### Excerpt to read ###

14 bolt full floater GM, why?, easy to work on, easy to set up, and its a GM. Theres so many parts for them and a wide range of gear ratios/lockers. They even have kits to convert to disc brake. Also, they match fords wheel studs (8 on 6.5") Pretty much no matter what 14FF you get, youll have to cut off perches and weld on new ones to match your frame width and spring location.

Transfer case time, Ford dana 60 alows you to keep your stock one (till it blows), but if your hardcore into this, try to find a NP205 cause there bullet prrof and gear driven. Hard to kill one of these. They also come as a divorced transfer case so you can set your position for best driveline orientation. Advanced Adapters have adapters to mate a NP205 to lots of transmission choices, (Go TH400 if you can, or a well built TH350)

Now you want to install it, www.offroadunlimited.com can set the install kit up for you, they will include all brackets and such specifically made for your OBS truck (they have kits for the 32" and 36" spring perches). They make very good quality parts as well. This is the company i recommend to all to use. I have delt with some of there parts and they are top notch. They can sell you spring leaves as well, you tell them the height, they send the springs. However, its cheaper to get them made at your local spring arch shop.

### Supplied material ###

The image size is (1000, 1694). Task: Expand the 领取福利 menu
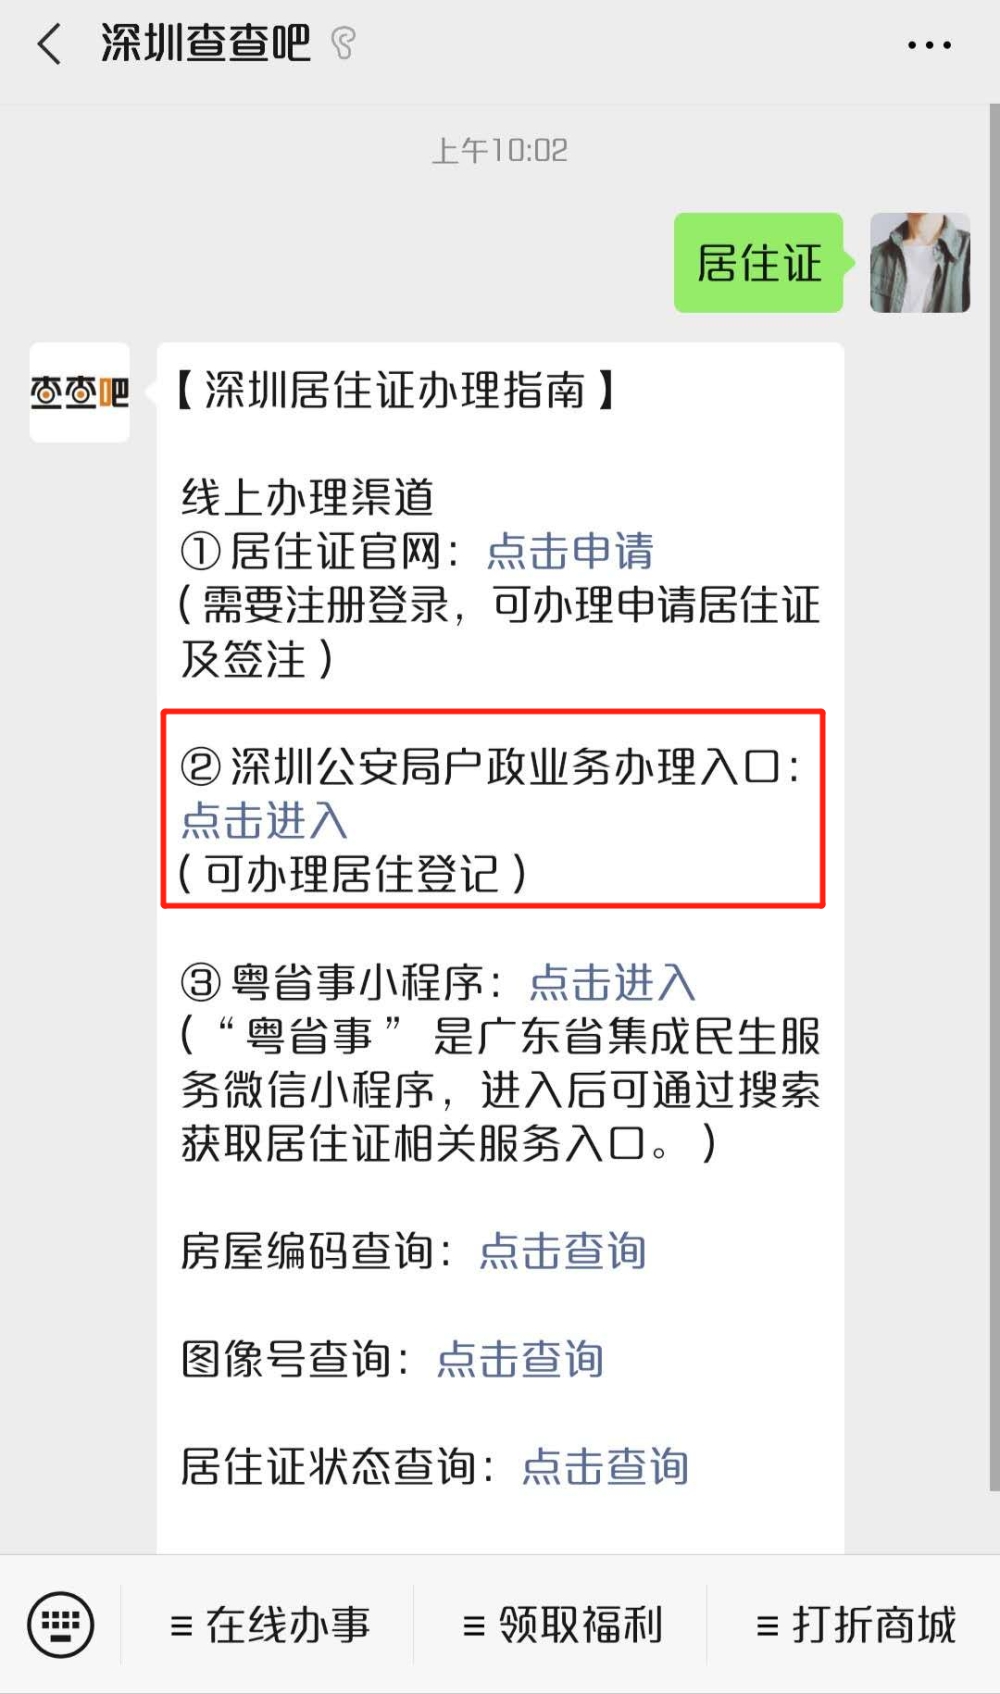click(562, 1625)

###

Task directions — Reproduce the truck axle and transfer case text from the top of the page word for word, in full.

Solution for this exercise —
14 bolt full floater GM, why?, easy to work on, easy to set up, and its a GM. Theres so many parts for them and a wide range of gear ratios/lockers. They even have kits to convert to disc brake. Also, they match fords wheel studs (8 on 6.5") Pretty much no matter what 14FF you get, youll have to cut off perches and weld on new ones to match your frame width and spring location.

Transfer case time, Ford dana 60 alows you to keep your stock one (till it blows), but if your hardcore into this, try to find a NP205 cause there bullet prrof and gear driven. Hard to kill one of these. They also come as a divorced transfer case so you can set your position for best driveline orientation. Advanced Adapters have adapters to mate a NP205 to lots of transmission choices, (Go TH400 if you can, or a well built TH350)

Now you want to install it, www.offroadunlimited.com can set the install kit up for you, they will include all brackets and such specifically made for your OBS truck (they have kits for the 32" and 36" spring perches). They make very good quality parts as well. This is the company i recommend to all to use. I have delt with some of there parts and they are top notch. They can sell you spring leaves as well, you tell them the height, they send the springs. However, its cheaper to get them made at your local spring arch shop.